Eth2 Bounty Program With Up To $50,000 in Payouts Announced
The Ethereum Foundation has announced a bug bounty program for Eth2. Payouts of up to $50,000 are available for hackers who point out critical vulnerabilities that could affect the protocol and its three clients: Lighthouse, Prysm, and Teku.
The Eth2 Bounty Program
Under the Ethereum Bounty Program, bounties will be presented for bugs identified in the protocol and clients. Hackers who point out these vulnerabilities will have a place at the program’s leaderboard.
At the time of writing, no vulnerabilities had been submitted.
It is imperative that Eth2 works as designed without technical glitches either during launch or a few weeks into Phase 0.
If a fault is identified, it could damage not only the reputation of the leading smart contracting platform but also calls into question the need of transiting to a new consensus algorithm when Eth1 scaling solutions haven’t been exhaustively explored.
Client Problems during TestNets
During the test phase, Prysm Eth2 clients had a time sync error causing postponement and the launch of the Spadina test network.
Even this faced on-boarding problems despite being described as a “dress rehearsal.” Zinken was the final hoop that ironed-out issues in Medalla and Spadina.

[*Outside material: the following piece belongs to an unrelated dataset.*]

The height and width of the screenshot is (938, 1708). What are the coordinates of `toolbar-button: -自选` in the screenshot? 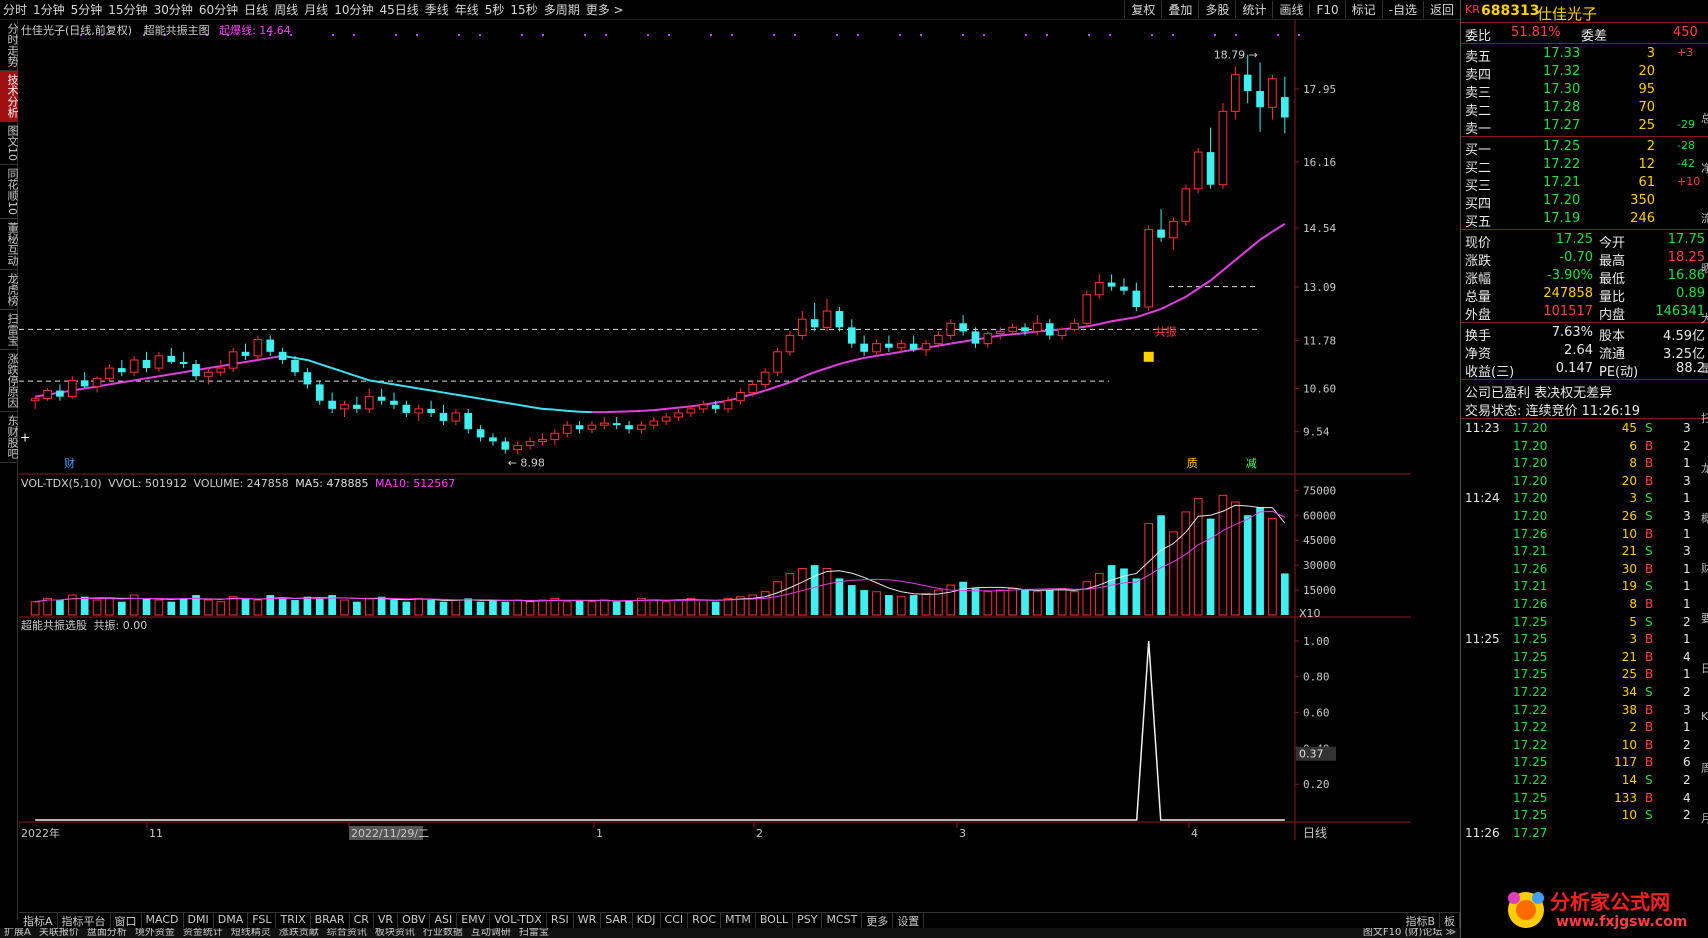 It's located at (1402, 10).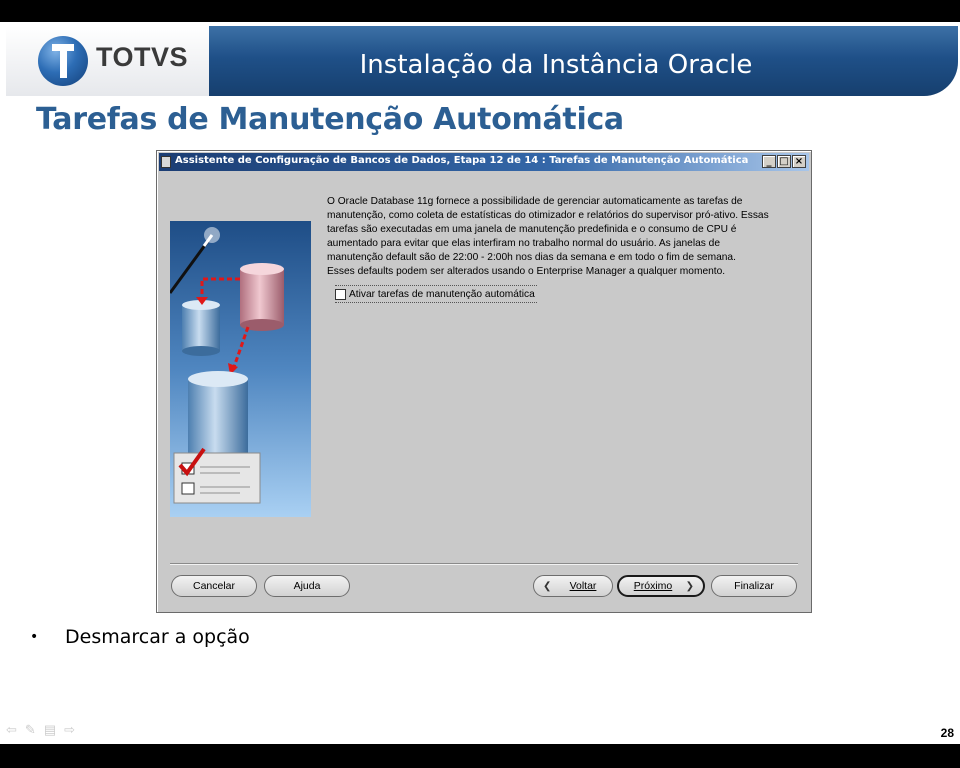  Describe the element at coordinates (307, 586) in the screenshot. I see `help-button: Ajuda` at that location.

It paved the way for Ethereum developers to announce the official deposit contract address and the tentative launch date of the Beacon Chain mainnet.
The Migration from Eth1
Notably, the announcement is roughly two weeks before Ethereum begins its transition, migrating from a Proof-of-Work to a Proof-of-Stake consensus algorithm. In this mode, validators will replace miners once the Proof-of-Work machine is powered off at a tentative time in 2021 during Phase 1.5.
In the meantime, the Ethereum community is looking forward to a possible activation on Dec 1, 2020. However, this is subject to certain conditions being met. One of them is that there should be at least 524,288 ETH in the official Eth2 staking contract translating to 16,384 validators.
To qualify as a validator, one must stake 32 ETH. The goal is to ensure maximum decentralization. An important facet in the blockchain is complete decentralization that in turn brings in resilience. Also, regulators wouldn’t have a problem with classifying the project’s native currency as a utility.
Presently, 95,168 ETH has been staked according to Etherscan.
Earlier on, BTCManager reported a consensus bug fix in Eth1 that briefly caused a network split affecting miners and nodes using old versions of the Geth client.